There’s also been a lot of growth in the craft world. Four years ago there was no-one, now there are big craft beer breweries gaining traction, like Bateleur Breweries, 254 Brewing Co and Sierra Brasserie. We see them more as collaborators rather than competitors. Our growth would have been much more difficult without other companies helping to expand the space.
Ultimately though, the most important thing is taste. If we’d just tried to take something from abroad and copy it I don’t think we’d have been so successful. The Kenyan palate is very sweet, and people are brought up on fresh fruit so they can taste when the flavours are artificial. We started by basing our ingredients on the flavours our customers already knew and liked – we know, for example, that apple mangoes are the sweetest variety, or the pineapples from Kisumu are the juiciest.
How do you see the business growing over the next few years?
2020 was initially quite flat in terms of growth. A lot of smaller retailers were forced to close. It forced us to pivot more towards off-trade (supermarkets and wine and spirit retailers) which was not actually a bad thing as they tend to be better at paying compared to on-trade (bars and restaurants). Right now off-trade is where most of the growth is.
Since July we’ve had double-digit sales growth every month, and it’s very much sustainable growth. We’re looking ahead to a second fundraising in order to launch a spirits product line next year. The goal is to build a $25 million revenue business over the next five years.
Are you looking at expanding into countries outside of Kenya?
We think the story has legs abroad but our strategy right now is to focus on Kenya and the East African Community. There are more than enough outlets in Kenya for us to meet our revenue goals based solely on domestic sales.
Rather than taking one product and going global, we’d rather focus on breadth and do the portfolio strategy well and be able to deliver great brand standout on shelves due to our various product lines.
Would you consider venturing into cultivating the fruit that goes into your drinks?
Whilst we are looking to own a lot of the value chain, one thing we are not looking at doing is owning the primary supply. We’ve spoken to a number of people who have tried this, but they all advised against it. It’s difficult to do it well and besides, supply of ingredients is not a huge concern for us under the outgrower model, even once we scale.
What lesson have you learnt from building up Kenyan Originals? What has and hasn’t worked well?
I definitely think it’s important to focus on the unsexy stuff. In my case there was no-one who had really done cider making in Kenya, so I was building everything from scratch. In any business there is a lot of nitty-gritty, roll-your-sleeves-up work, and it’s very hard to hand this stuff off to someone when you’re the first person who’s doing it.
What has worked well has been the piecemeal bootstrapping on production size, because I’ve had to revise the products quite a few times.

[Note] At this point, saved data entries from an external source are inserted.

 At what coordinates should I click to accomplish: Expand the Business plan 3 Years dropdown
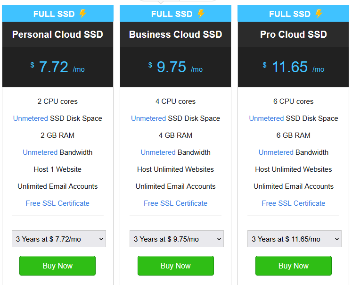(x=176, y=239)
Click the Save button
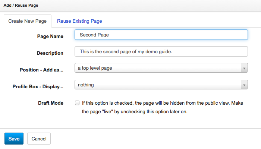261x149 pixels. click(14, 139)
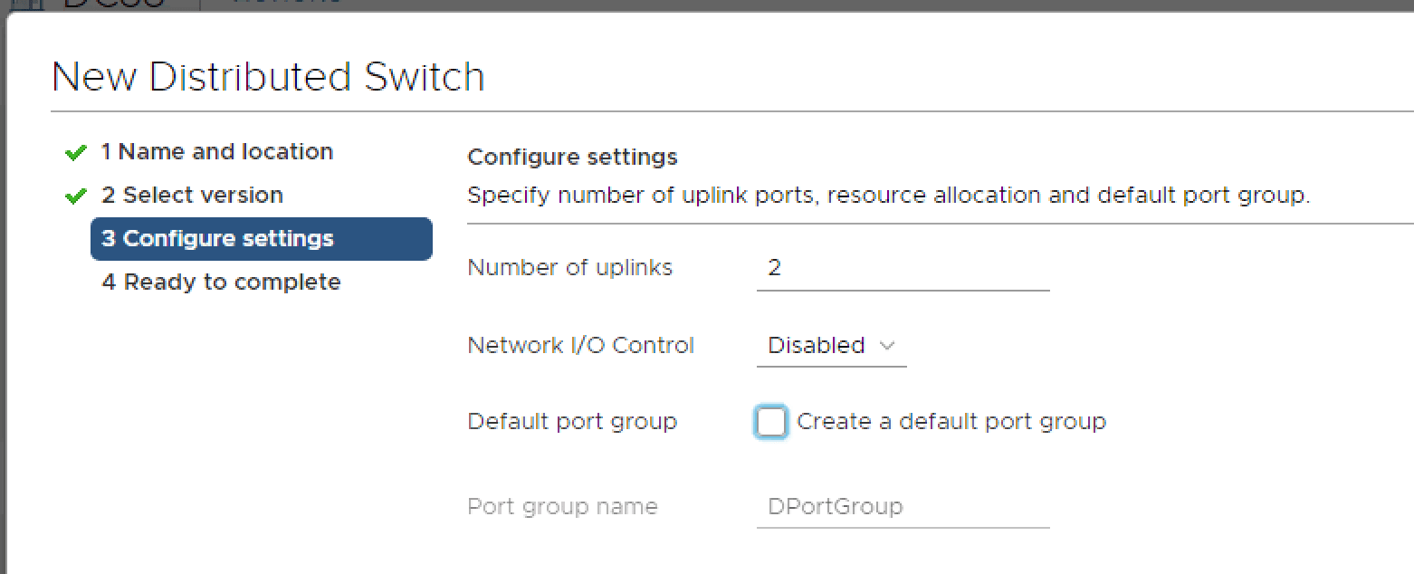Jump to step 4 Ready to complete
Screen dimensions: 1414x574
pyautogui.click(x=221, y=282)
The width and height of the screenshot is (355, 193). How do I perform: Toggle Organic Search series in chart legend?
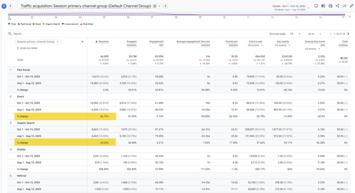pos(52,24)
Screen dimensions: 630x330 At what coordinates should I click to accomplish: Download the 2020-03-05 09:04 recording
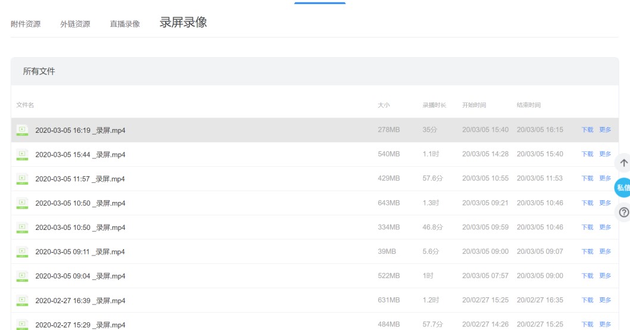(x=587, y=276)
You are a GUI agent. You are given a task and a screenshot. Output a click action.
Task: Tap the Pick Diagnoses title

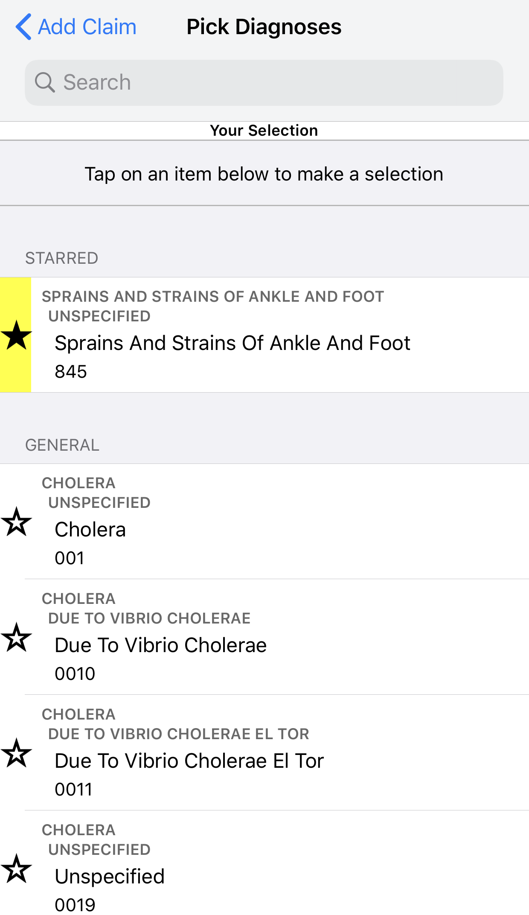click(x=264, y=27)
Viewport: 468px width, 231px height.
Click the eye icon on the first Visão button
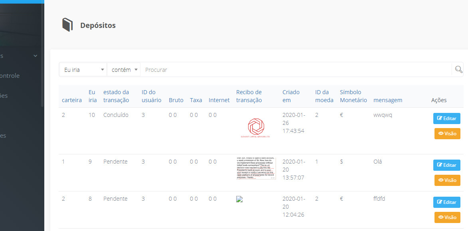coord(441,133)
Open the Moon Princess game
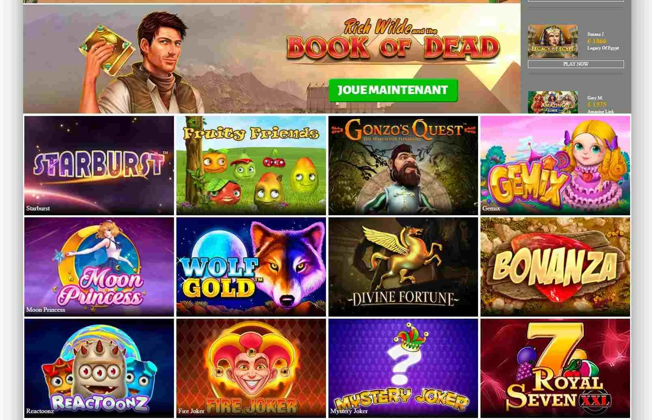Image resolution: width=652 pixels, height=420 pixels. 99,267
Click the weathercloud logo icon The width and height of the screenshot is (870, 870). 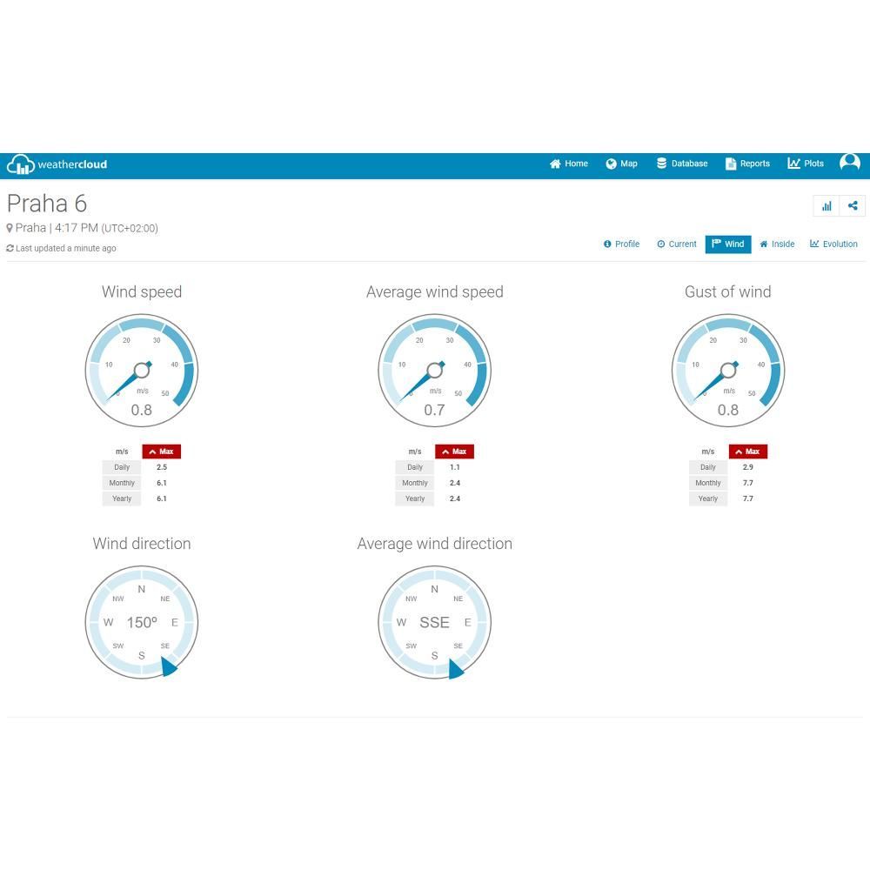click(x=21, y=164)
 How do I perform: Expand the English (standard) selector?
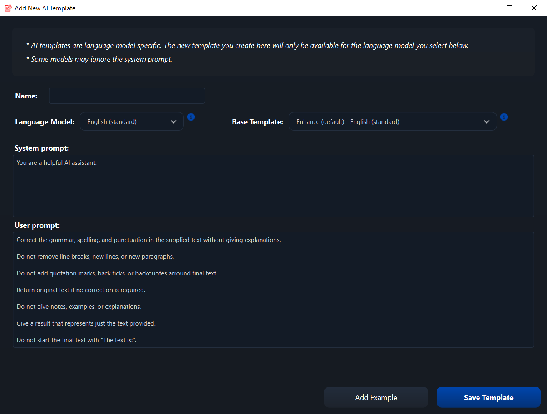click(x=131, y=121)
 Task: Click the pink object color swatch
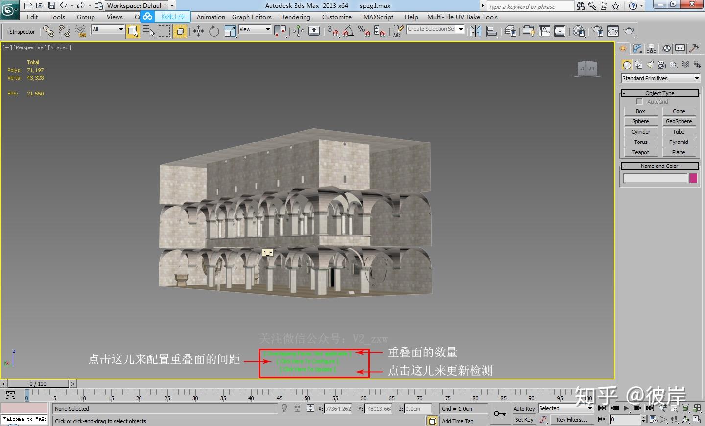pyautogui.click(x=693, y=178)
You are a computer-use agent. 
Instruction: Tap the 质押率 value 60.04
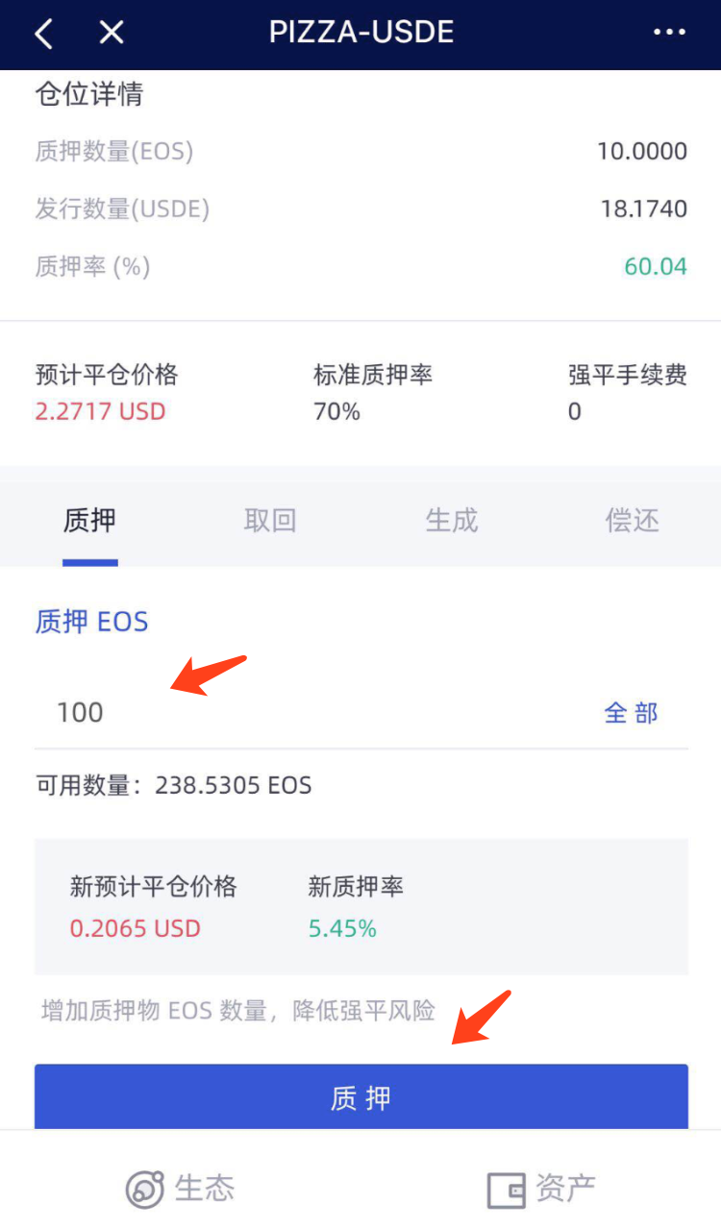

If I’d started with a beautiful brand spanking new setup at the outset, it would be the wrong setup for what I need now. And the fact that I didn’t seek outside funding straight away means I am still the majority shareholder.
What I didn’t do well was failing to get the senior management team in earlier. If I had hired positions like head of finance, head of commercial, and head of operations sooner, we would have grown quicker, and made fewer mistakes along the way. It took getting pregnant and having a child to force me to hire the right people and delegate. If I hadn’t been pregnant I think I would have waited another year before building the senior management team. With hindsight, I would definitely have done it earlier than I did.